_Task prompt_: What lines in the records below mention "Given"? List them all.

↓↓↓

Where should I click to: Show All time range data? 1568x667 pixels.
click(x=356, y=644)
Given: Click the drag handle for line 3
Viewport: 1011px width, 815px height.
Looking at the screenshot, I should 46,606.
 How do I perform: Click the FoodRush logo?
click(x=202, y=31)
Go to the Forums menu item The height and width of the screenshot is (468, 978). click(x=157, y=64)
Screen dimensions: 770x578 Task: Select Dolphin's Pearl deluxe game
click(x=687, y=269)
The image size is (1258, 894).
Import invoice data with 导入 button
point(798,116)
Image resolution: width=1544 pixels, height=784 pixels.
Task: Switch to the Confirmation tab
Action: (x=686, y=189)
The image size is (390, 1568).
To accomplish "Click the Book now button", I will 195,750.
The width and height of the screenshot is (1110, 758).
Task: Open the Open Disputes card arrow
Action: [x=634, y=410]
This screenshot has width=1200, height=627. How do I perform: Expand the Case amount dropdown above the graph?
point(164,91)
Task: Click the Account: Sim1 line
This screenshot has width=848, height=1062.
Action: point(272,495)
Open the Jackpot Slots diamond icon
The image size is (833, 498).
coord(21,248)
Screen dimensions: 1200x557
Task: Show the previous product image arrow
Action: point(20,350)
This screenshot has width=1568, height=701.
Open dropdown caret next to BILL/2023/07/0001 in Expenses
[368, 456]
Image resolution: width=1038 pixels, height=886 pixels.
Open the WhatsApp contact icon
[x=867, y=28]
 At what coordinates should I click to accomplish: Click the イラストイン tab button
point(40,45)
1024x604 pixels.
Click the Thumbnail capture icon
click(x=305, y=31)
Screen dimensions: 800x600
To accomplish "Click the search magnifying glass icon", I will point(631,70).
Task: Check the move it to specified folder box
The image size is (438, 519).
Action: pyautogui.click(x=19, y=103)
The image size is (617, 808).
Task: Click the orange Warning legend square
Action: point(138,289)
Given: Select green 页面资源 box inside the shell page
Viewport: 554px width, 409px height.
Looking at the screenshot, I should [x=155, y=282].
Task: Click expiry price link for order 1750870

↑↑↑

_Output for this task_:
Given: Click the drag handle for line 3
Given: Select green 页面资源 box inside the shell page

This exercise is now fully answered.